The biggest insurers in the insurance industry said Wednesday that they will raise prices for consumers in 2018 in an effort to lower costs amid a surge in costs from the COVID-19 pandemic.
The American Medical Association (AMA) and the National Association of Insurance Commissioners (NAIC) both released a statement Wednesday outlining the impact of the policy changes they plan to take in 2018.
The AMA said it would raise premiums for a “slightly lower range” of insurers.
The NAIC said it will increase prices for an “unusually high” range of insurers in 2018 and 2019.
The ACA requires that all insurers offer a minimum of two plans in 2018, with the maximum coverage at a minimum level of four health plans.

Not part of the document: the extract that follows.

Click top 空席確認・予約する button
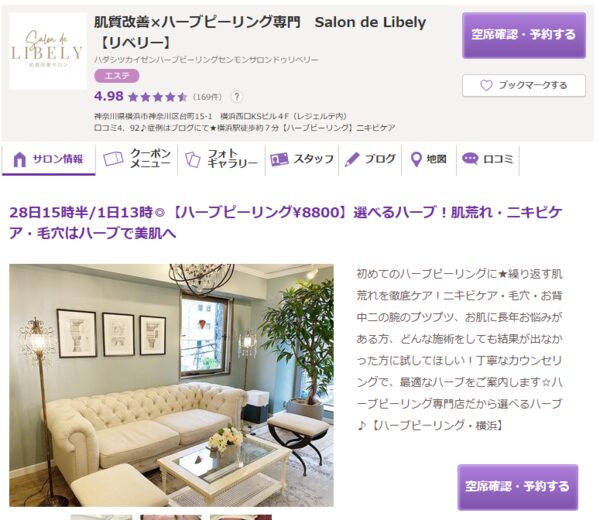 point(523,35)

A second minimum standard is also in place for 2020.
The ACA also requires insurers to offer at least two plans that cover more than 60 percent of enrollees.

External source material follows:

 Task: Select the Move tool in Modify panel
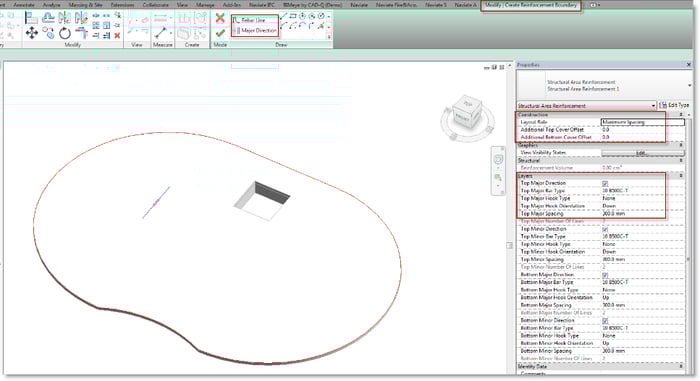pos(31,33)
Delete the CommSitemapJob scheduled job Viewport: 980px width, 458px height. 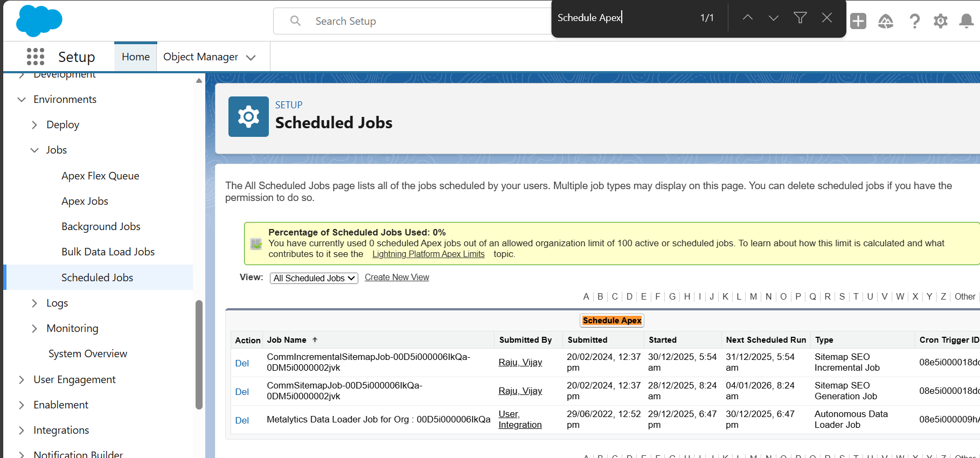[x=242, y=392]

The plans must cover essential health benefits and must cover copayments for patients who cannot pay for the coverage.
According to the AMA and NAIC, the new policy will result in premiums for plans that are currently offering two plans to be around $7,000 per person.
In addition to the new minimum standard, the AMA said insurers must lower their out-of-pocket expenses.
The group said the change will reduce costs for low-income consumers, which will reduce their out of pocket expenses and make it easier for them to afford insurance.
As for the 2018-2019 premium increases, the group said that the change could be as low as $100 for an individual and as high as $3,500 for an employer.
“If insurers do not adjust their policies, it will cost them billions of dollars in reduced premiums and increased costs for consumers and employers, especially for low and middle-income families,” said the AMA in a statement.
While the AMA has said it wants to see higher premiums for the individual market, it has also suggested that some insurers may opt to lower the cost of the plan.
The statement from the NAIC suggested that insurers might be able to make adjustments to their plans that reduce their costs.
Meanwhile, the ACA has been pushing for insurance companies to provide greater coverage to people with pre-existing conditions.
The federal government requires insurers that have not yet launched their health plans to cover at least 30 percent of their enrollees with a pre-condition, including cancer, diabetes, hypertension, asthma and other conditions that cause serious physical and psychological illness.